DIRECTIVE →
Repeat the lines below word for word, leaving out the pictures.
START EXTRACTED INFORMATION
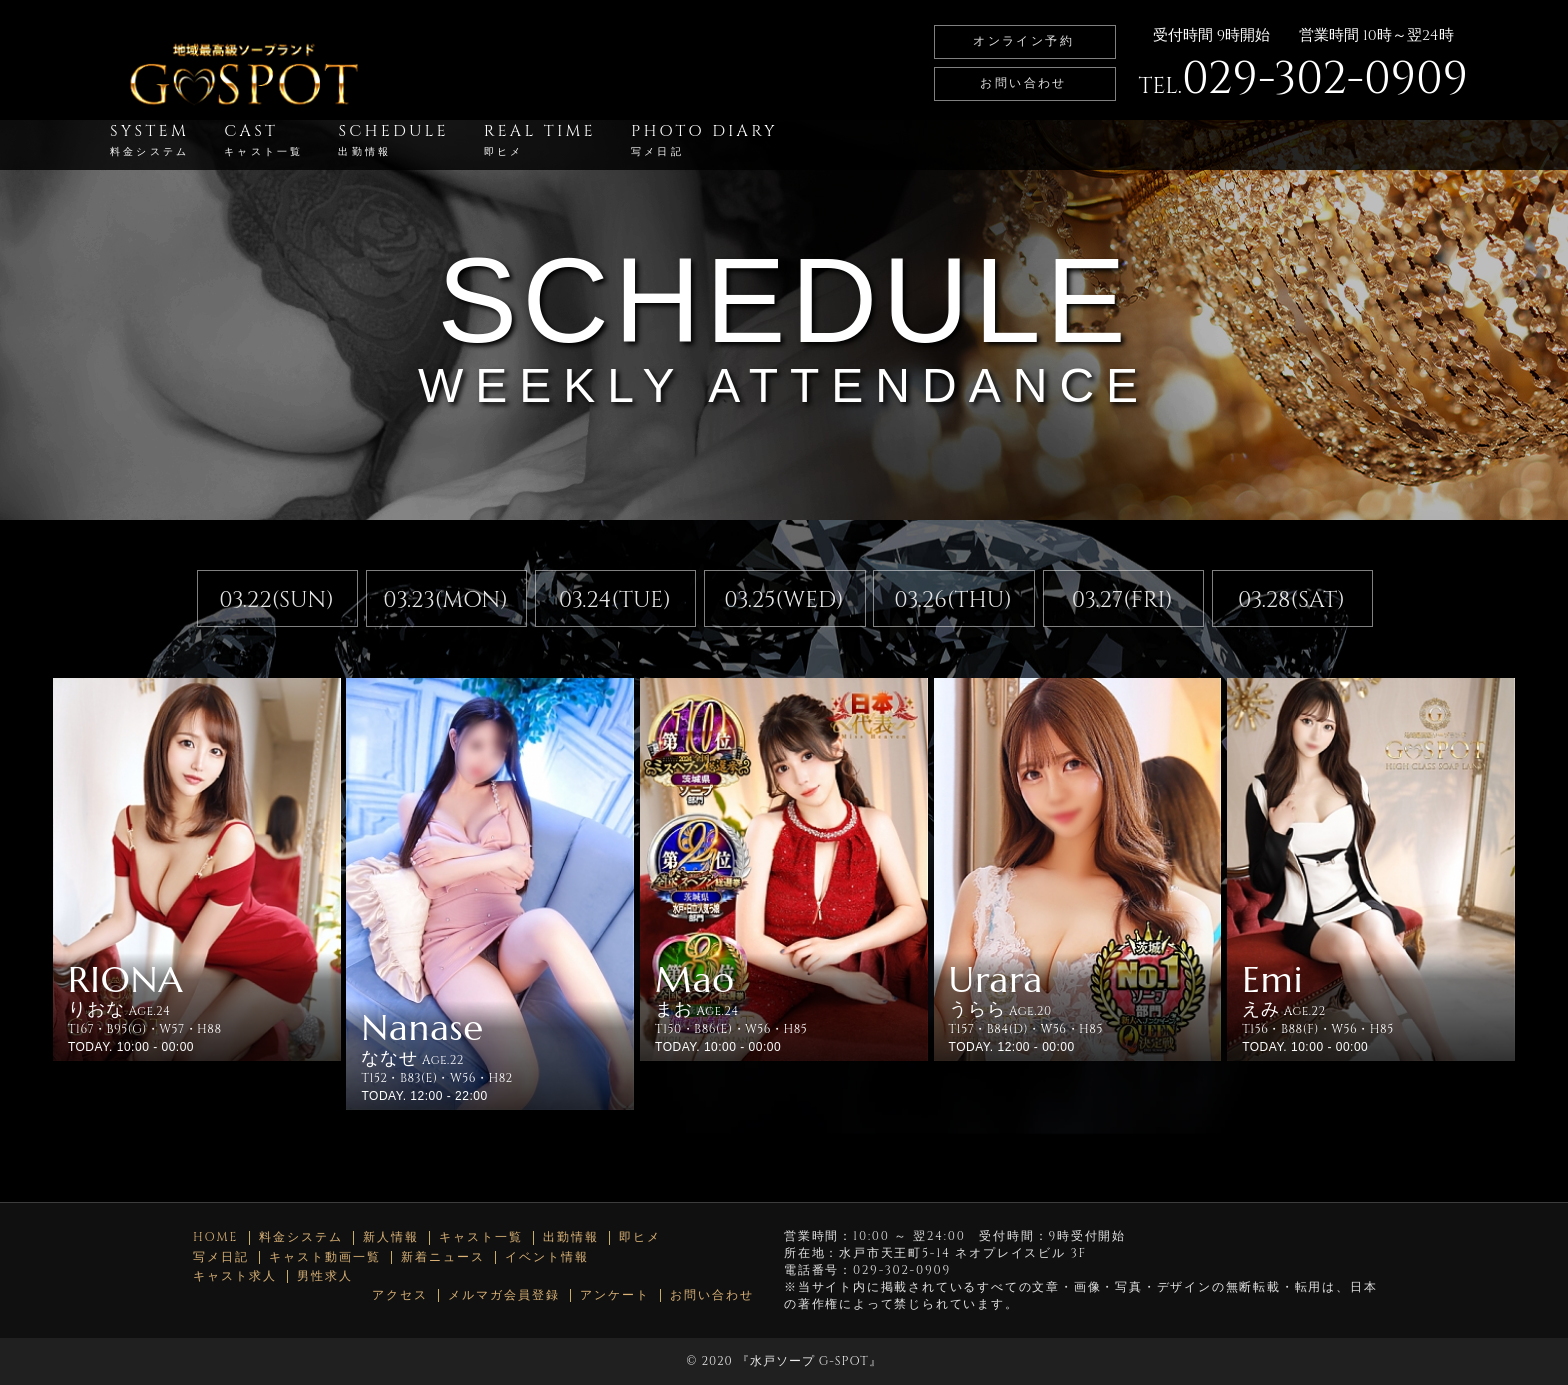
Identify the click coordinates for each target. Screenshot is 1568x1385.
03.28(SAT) (1291, 600)
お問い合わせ (1023, 83)
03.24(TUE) (615, 600)
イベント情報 (547, 1257)
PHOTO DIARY (704, 139)
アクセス (400, 1295)
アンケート (615, 1295)
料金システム (301, 1237)
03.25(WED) (784, 600)
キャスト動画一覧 (325, 1257)
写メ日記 (221, 1257)
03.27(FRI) (1122, 600)
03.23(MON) (445, 600)
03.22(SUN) (276, 600)
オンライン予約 (1023, 41)
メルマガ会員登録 (504, 1295)
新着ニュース (443, 1257)
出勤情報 (571, 1237)
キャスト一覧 (481, 1237)
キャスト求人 (235, 1276)
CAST (263, 139)
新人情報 (391, 1237)
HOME (216, 1237)
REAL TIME (540, 139)
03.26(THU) (953, 600)
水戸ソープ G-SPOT (809, 1361)
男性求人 (325, 1276)
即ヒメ (640, 1237)
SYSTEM (149, 139)
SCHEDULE (393, 139)
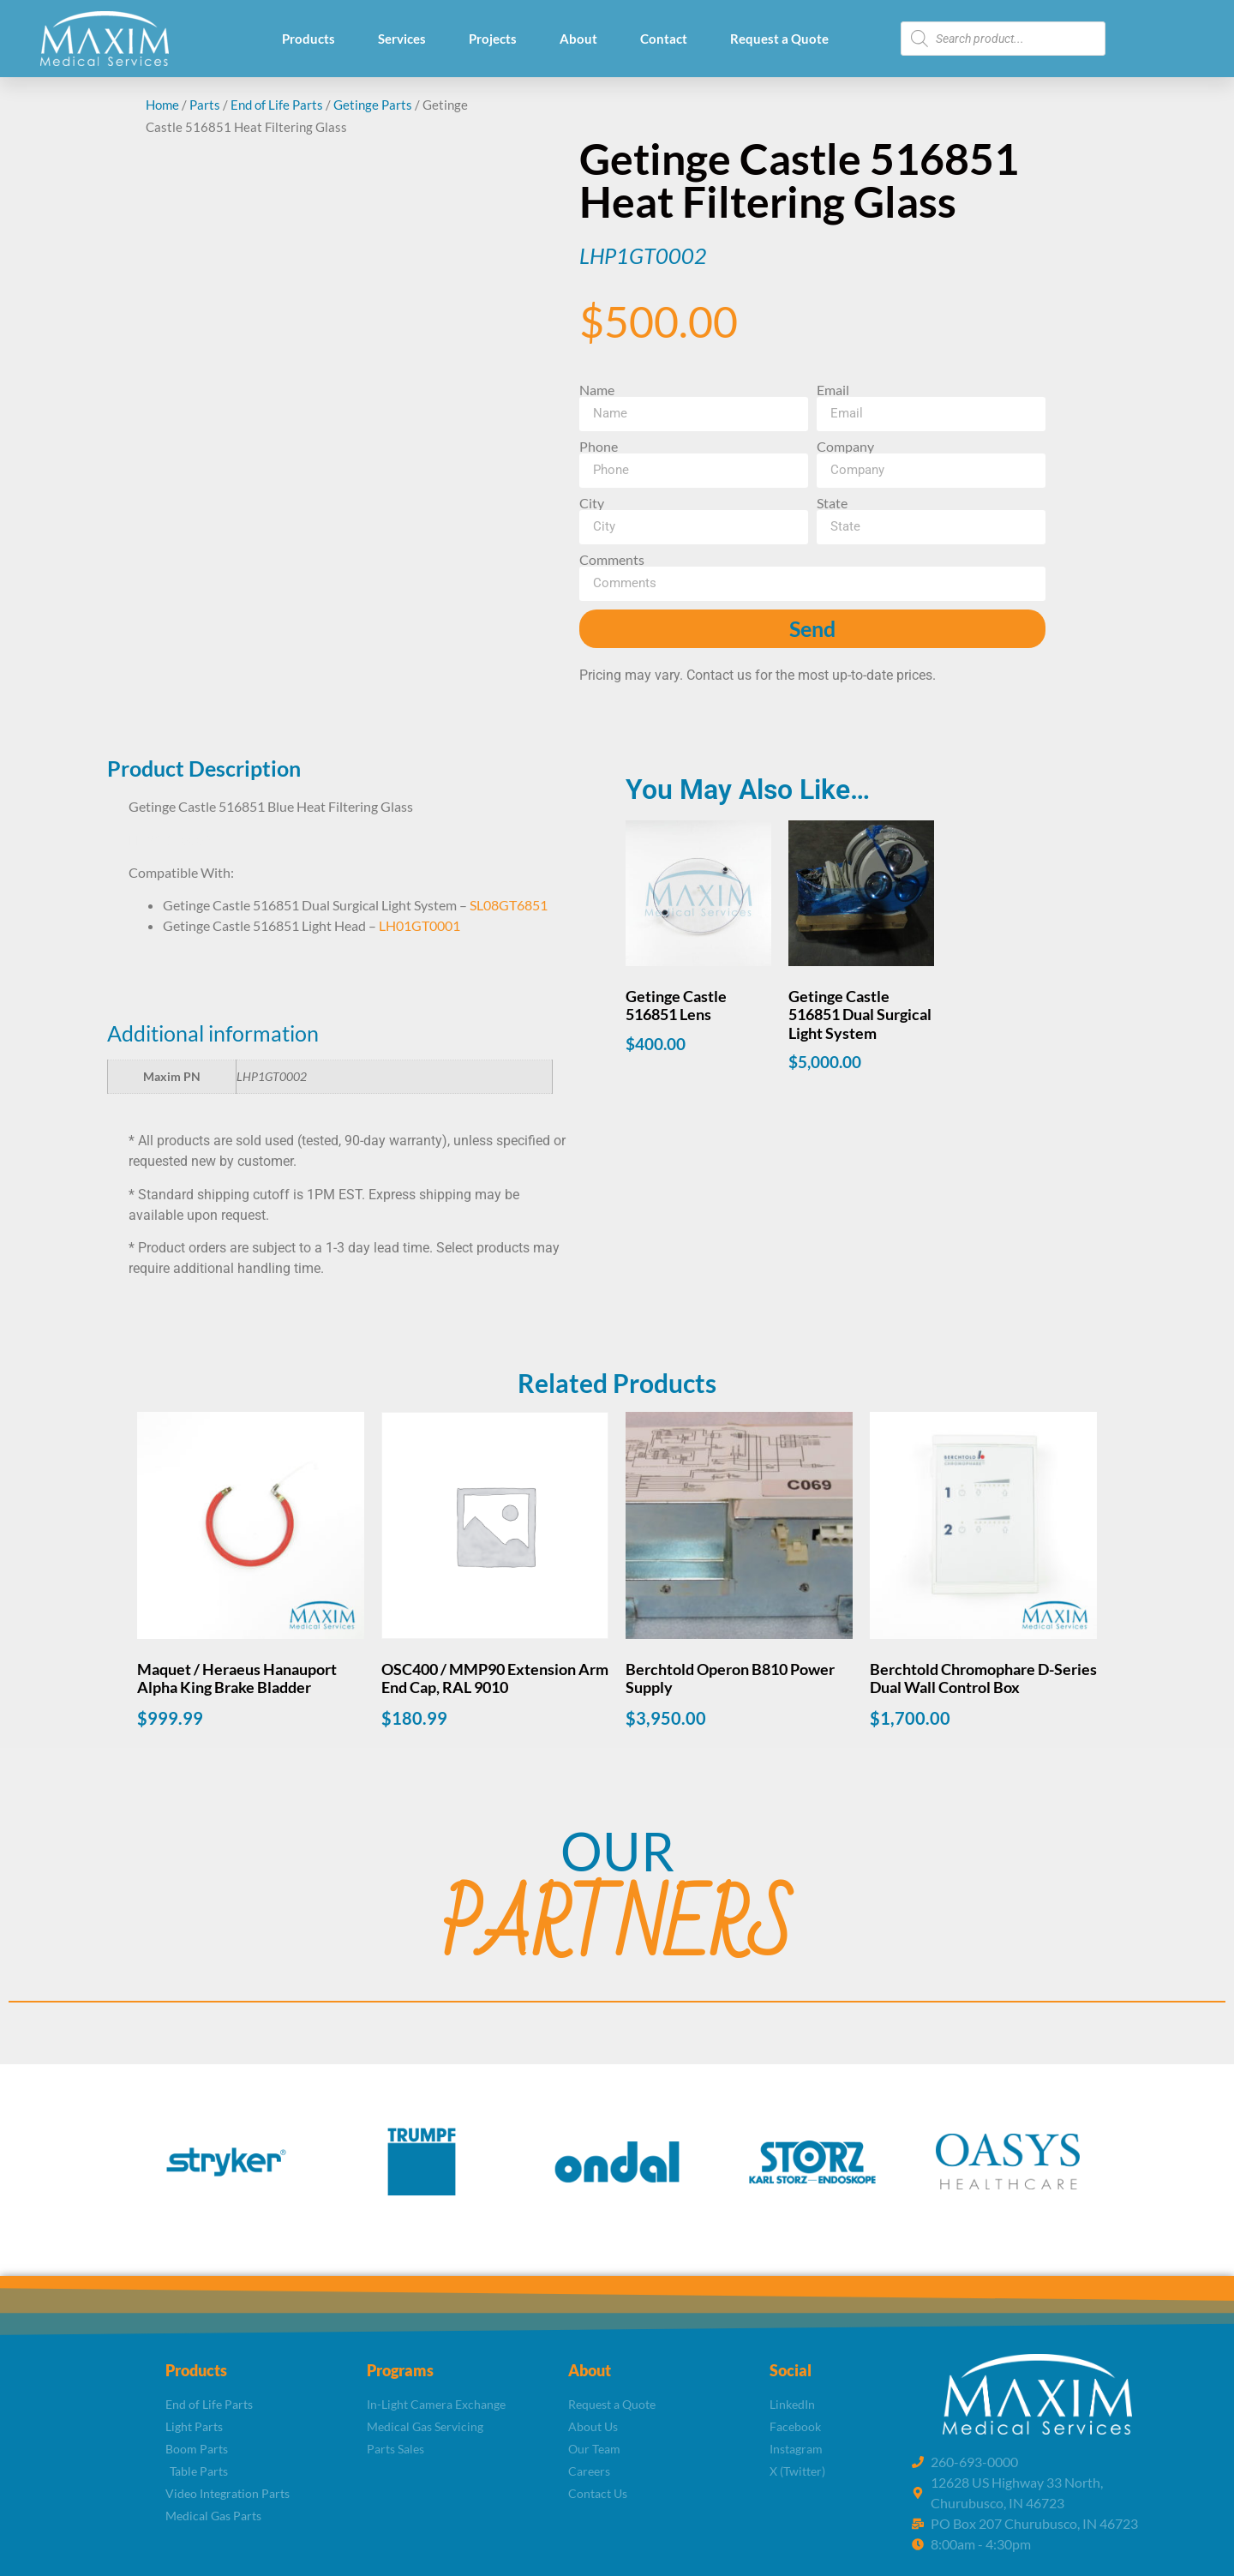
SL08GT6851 (509, 905)
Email (833, 390)
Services (402, 38)
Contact (663, 38)
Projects (493, 38)
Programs (400, 2370)
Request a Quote (779, 38)
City (591, 503)
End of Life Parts (277, 104)
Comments (611, 560)
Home (162, 104)
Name (596, 390)
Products (308, 38)
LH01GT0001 (419, 925)
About (578, 38)
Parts (204, 104)
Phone (598, 446)
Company (845, 446)
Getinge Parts (372, 104)
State (832, 503)
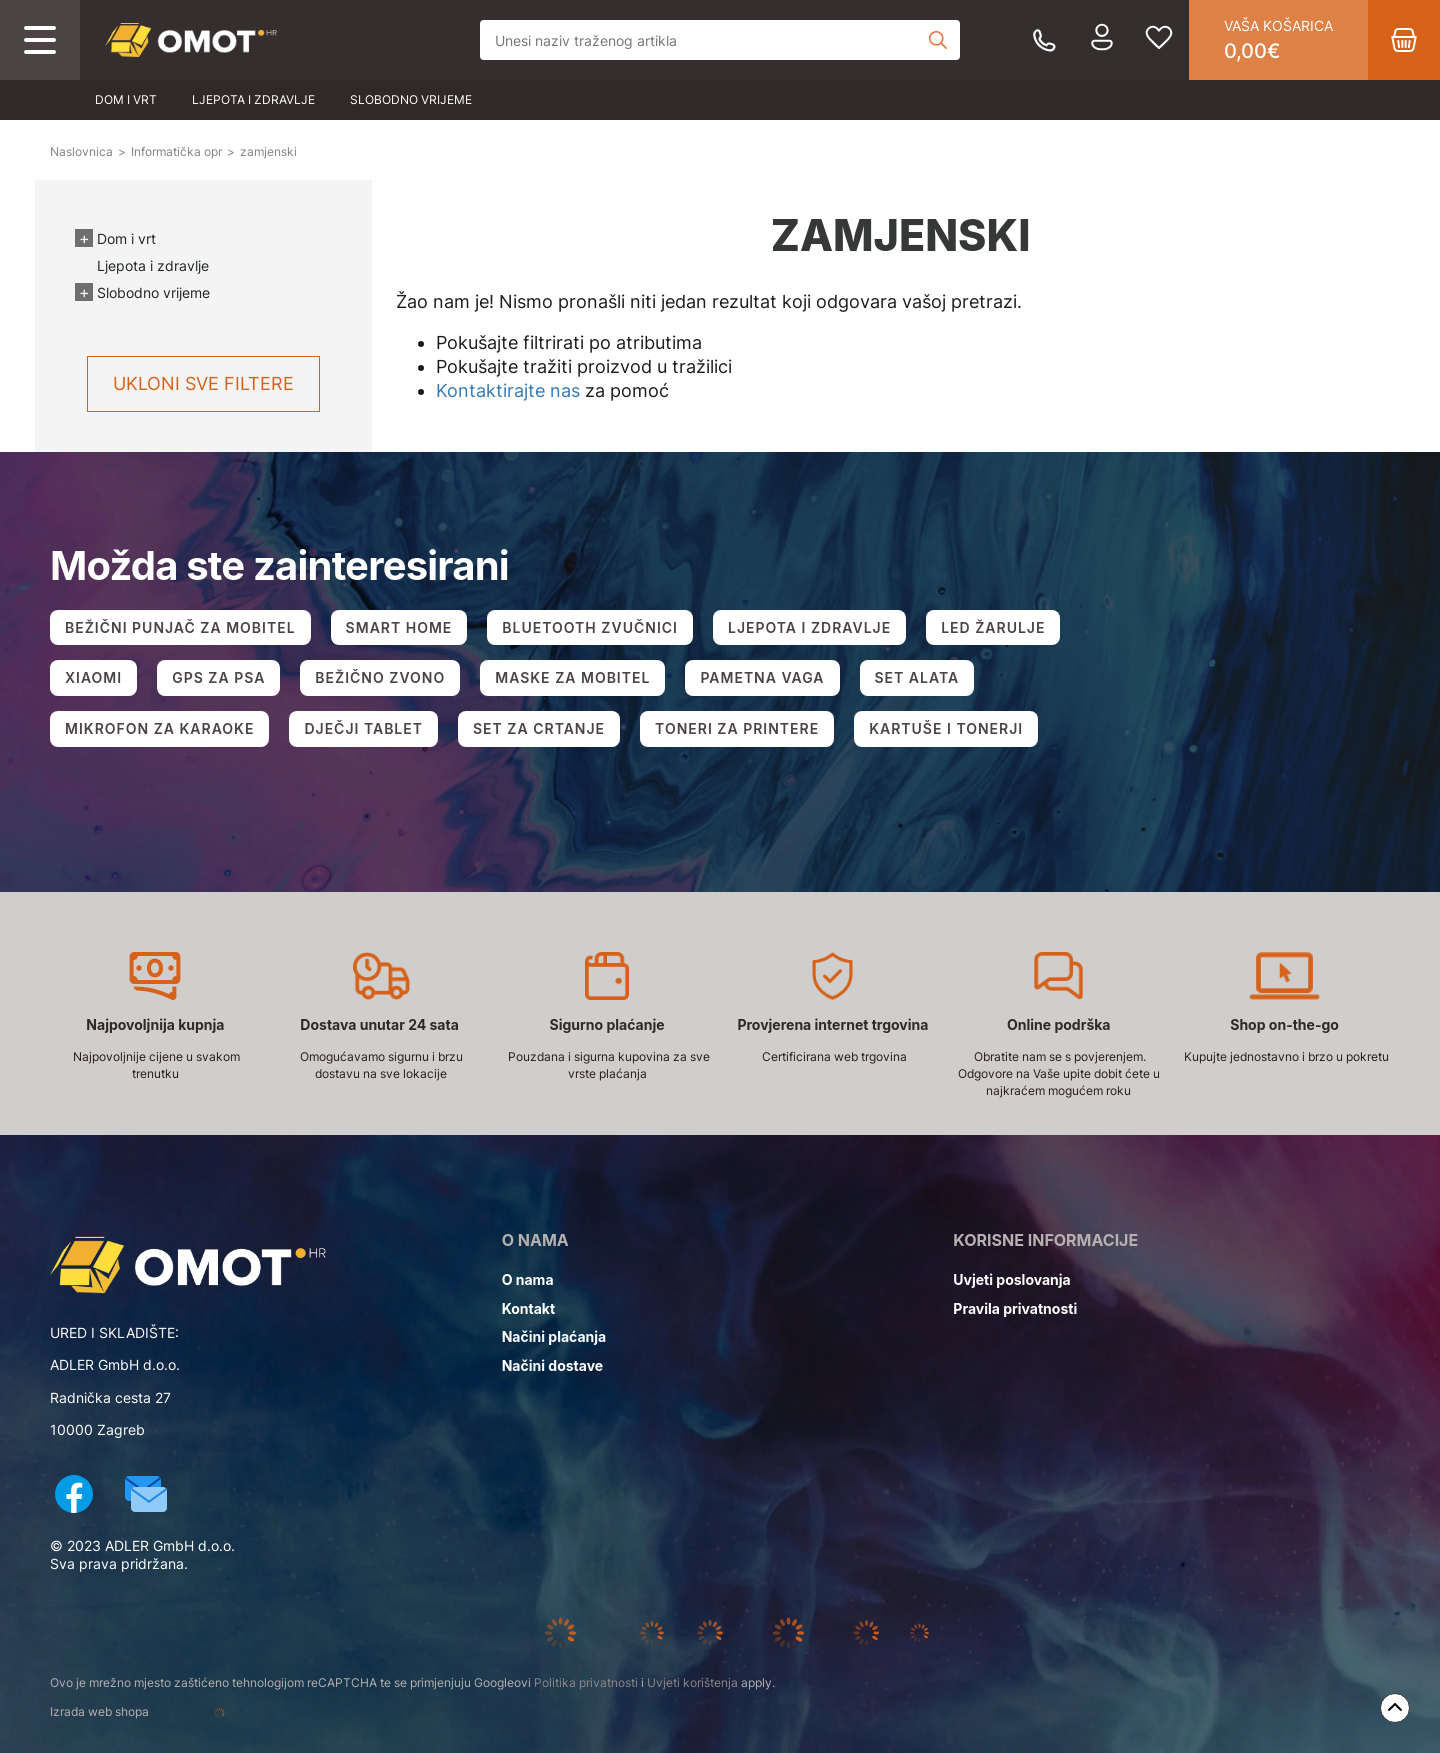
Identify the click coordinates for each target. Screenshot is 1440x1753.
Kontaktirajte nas (508, 390)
END EXTRACTED INFORMATION
EXERCISE RESULT →
Identify the click coordinates for each target. Screenshot is 1568x1385.
03.28(SAT) (1291, 600)
お問い合わせ (1023, 83)
03.24(TUE) (615, 600)
イベント情報 (547, 1257)
PHOTO DIARY (704, 139)
アクセス (400, 1295)
アンケート (615, 1295)
料金システム (301, 1237)
03.25(WED) (784, 600)
キャスト動画一覧 (325, 1257)
写メ日記 (221, 1257)
03.27(FRI) (1122, 600)
03.23(MON) (445, 600)
03.22(SUN) (276, 600)
オンライン予約 (1023, 41)
メルマガ会員登録 (504, 1295)
新着ニュース (443, 1257)
出勤情報 (571, 1237)
キャスト一覧 (481, 1237)
キャスト求人 (235, 1276)
CAST (263, 139)
新人情報 (391, 1237)
HOME (216, 1237)
REAL TIME (540, 139)
03.26(THU) (953, 600)
水戸ソープ G-SPOT (809, 1361)
男性求人 (325, 1276)
即ヒメ (640, 1237)
SYSTEM (149, 139)
SCHEDULE (393, 139)
SL08GT6851 (509, 905)
Email (833, 390)
Services (402, 38)
Contact (663, 38)
Projects (493, 38)
Programs (400, 2370)
Request a Quote (779, 38)
City (591, 503)
End of Life Parts (277, 104)
Comments (611, 560)
Home (162, 104)
Name (596, 390)
Products (308, 38)
LH01GT0001 (419, 925)
About (578, 38)
Parts (204, 104)
Phone (598, 446)
Company (845, 446)
Getinge Parts (372, 104)
State (832, 503)
Identify the click coordinates for each target. Screenshot is 1440x1753.
Kontaktirajte nas (508, 390)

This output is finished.